We train the first model using `Model.fit_generator`, however it is possible to call `Model.fit`, which supports generators, in case of new release of TF, and a predefined batch size. Basically, `steps_per_epoch` may be increased as we use augmentation.

In [None]:
training1 = model1.fit_generator(generator.flow(train_X,train_y, batch_size=BATCH_SIZE),
                                 epochs=N_EPOCH,
                                 validation_data=[val_X, val_y],
                                 steps_per_epoch=50,
                                 callbacks=[earlystopper1, checkpointer1])
# Get the best saved weights
model1.load_weights('best_model1.h5')

In [None]:
def eval_model(training, model, test_X, test_y, target):
    
    ## Trained model analysis and evaluation
    f, ax = plt.subplots(2,1, figsize=(5,5))
    ax[0].plot(training.history['loss'], label="Loss")
    ax[0].plot(training.history['val_loss'], label="Validation loss")
    ax[0].set_title('%s: loss' % target)
    ax[0].set_xlabel('Epoch')
    ax[0].set_ylabel('Loss')
    ax[0].legend()
    
    # Accuracy
    ax[1].plot(training1.history['accuracy'], label="Accuracy")
    ax[1].plot(training1.history['val_accuracy'], label="Validation accuracy")
    ax[1].set_title('%s: accuracy' % target)
    ax[1].set_xlabel('Epoch')
    ax[1].set_ylabel('Accuracy')
    ax[1].legend()
    plt.tight_layout()
    plt.show()

    # Accuracy by subspecies
    test_pred = model.predict(test_X)    
    acc_by_subspecies = np.logical_and((test_pred > 0.5), test_y).sum()/test_y.sum()
    acc_by_subspecies.plot(kind='bar', title='Accuracy by %s' % target)
    plt.ylabel('Accuracy')
    plt.show()

    # Print metrics
    print("Classification report")
    test_pred = np.argmax(test_pred, axis=1)
    test_truth = np.argmax(test_y.values, axis=1)
    print(classification_report(test_truth, test_pred, target_names=test_y.columns))

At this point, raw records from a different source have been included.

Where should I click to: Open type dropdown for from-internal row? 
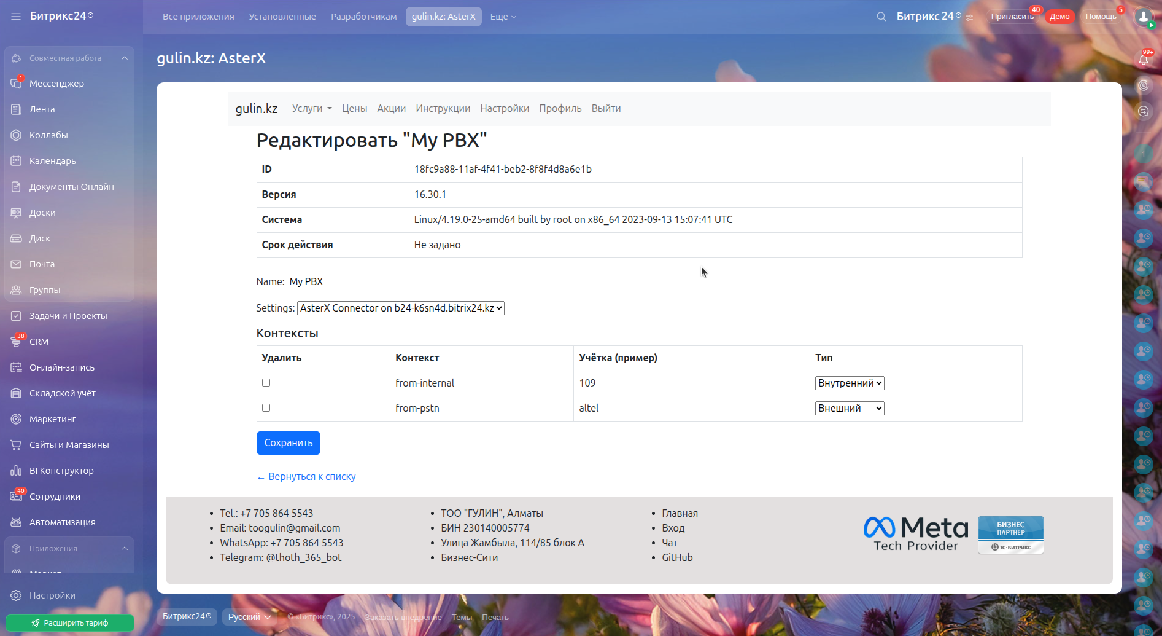[849, 383]
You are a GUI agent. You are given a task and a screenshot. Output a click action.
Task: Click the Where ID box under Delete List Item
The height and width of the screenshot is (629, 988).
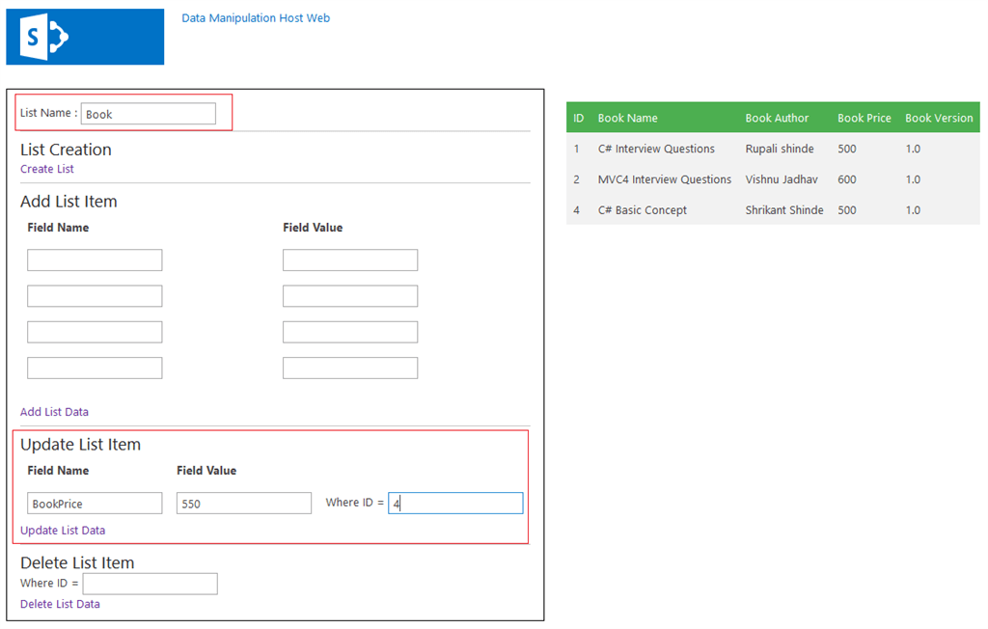[x=150, y=584]
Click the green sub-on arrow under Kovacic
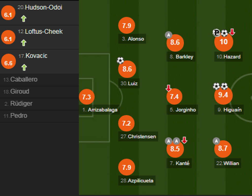This screenshot has width=252, height=196. [24, 67]
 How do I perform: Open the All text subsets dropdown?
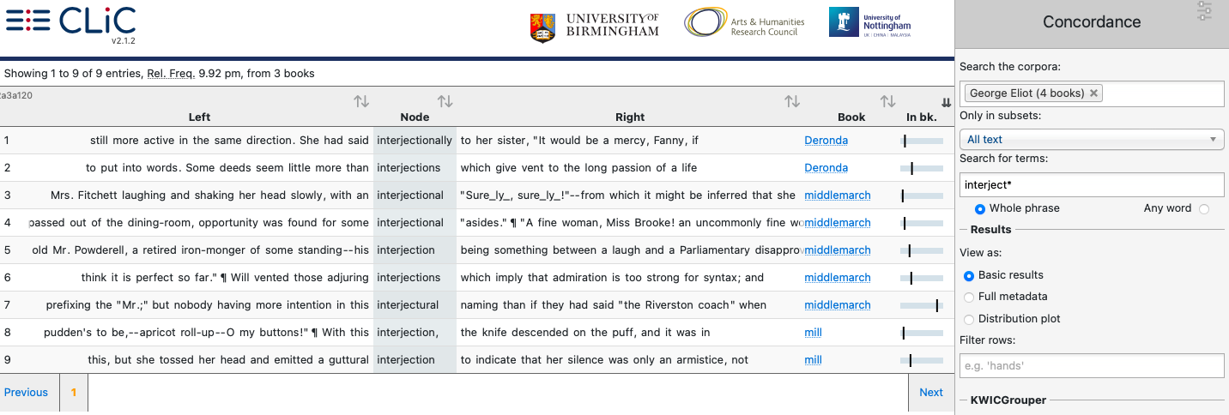tap(1091, 140)
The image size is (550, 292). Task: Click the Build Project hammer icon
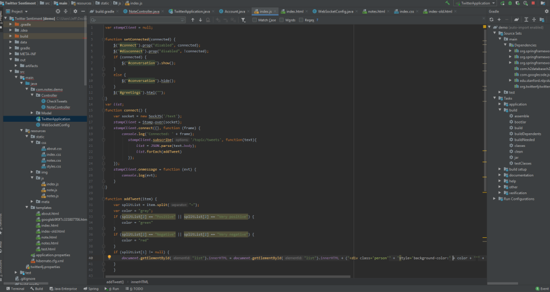point(448,3)
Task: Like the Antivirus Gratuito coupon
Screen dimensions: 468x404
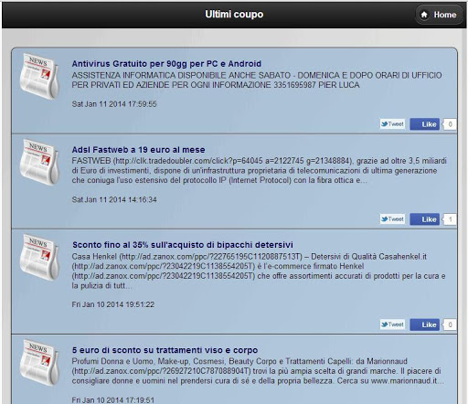Action: coord(425,124)
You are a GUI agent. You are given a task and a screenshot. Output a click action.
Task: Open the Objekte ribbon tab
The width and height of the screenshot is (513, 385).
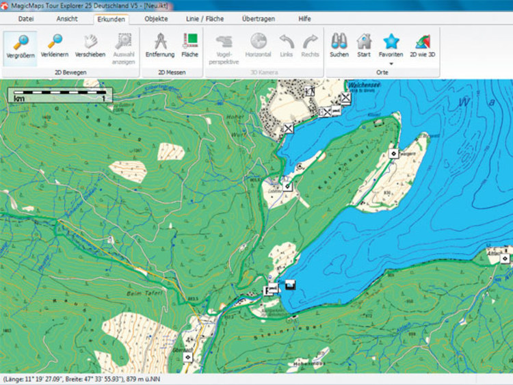tap(156, 18)
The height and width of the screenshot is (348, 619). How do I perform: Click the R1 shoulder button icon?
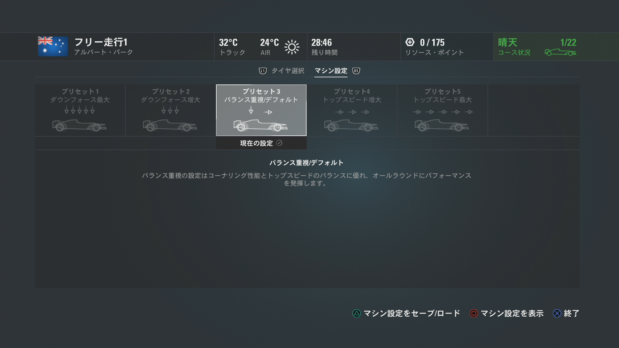coord(356,71)
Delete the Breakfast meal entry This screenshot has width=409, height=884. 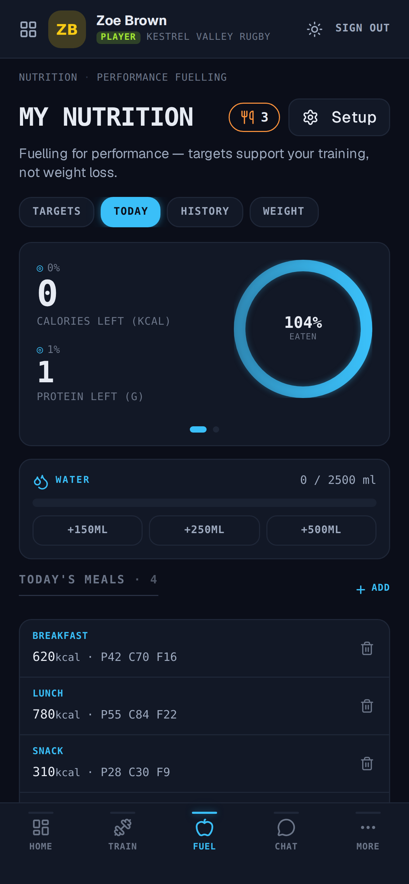coord(367,648)
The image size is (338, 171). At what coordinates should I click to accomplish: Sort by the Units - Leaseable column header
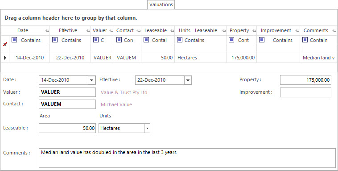click(198, 31)
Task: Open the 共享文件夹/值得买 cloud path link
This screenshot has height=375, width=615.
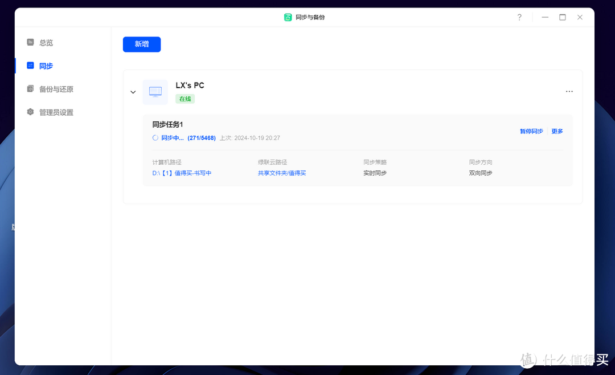Action: point(282,173)
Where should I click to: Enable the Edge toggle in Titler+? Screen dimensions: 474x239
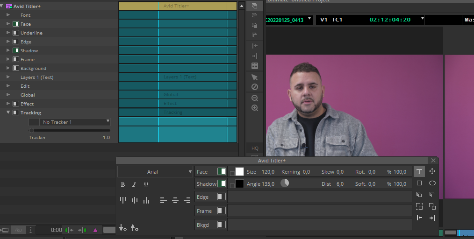point(222,197)
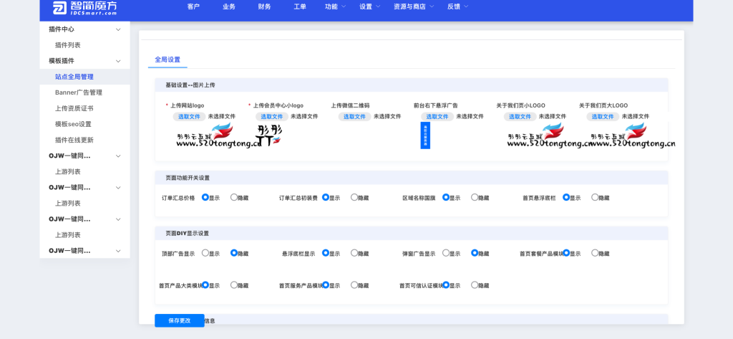The height and width of the screenshot is (339, 733).
Task: Open the 功能 dropdown menu
Action: coord(334,6)
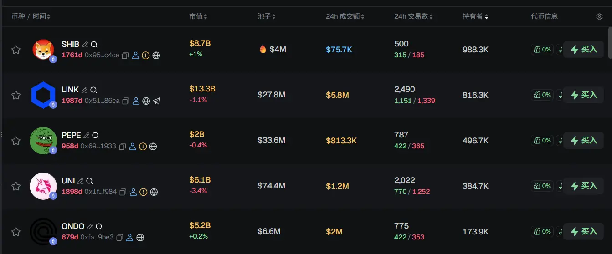Sort by 持有者 holders column
The image size is (612, 254).
(475, 16)
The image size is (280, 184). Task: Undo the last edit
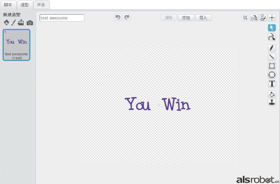click(x=118, y=17)
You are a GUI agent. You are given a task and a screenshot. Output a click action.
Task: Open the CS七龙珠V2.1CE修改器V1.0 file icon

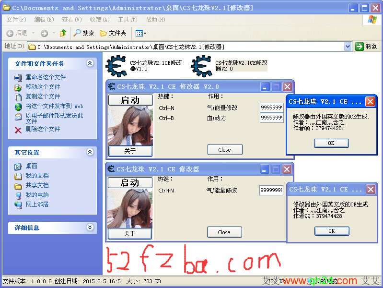coord(116,66)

    # Loss function and accuracy
    test_res = model.evaluate(test_X, test_y.values, verbose=0)
    print('Loss function: %s, accuracy:' % test_res[0], test_res[1])

In [None]:
eval_model(training1, model1, test_X, test_y, 'subspecies')

# Kernel visualization

Function below displays how input sample image looks like after you apply convolution using some particular kernel. 


In [None]:
def visualize_layer_kernels(img, conv_layer, title):
    # Extract kernels from given layer
    weights1 = conv_layer.get_weights()
    kernels = weights1[0]
    kernels_num = kernels.shape[3]
    
    # Each row contains 3 images: kernel, input image, output image
    f, ax = plt.subplots(kernels_num, 3, figsize=(10, kernels_num*4))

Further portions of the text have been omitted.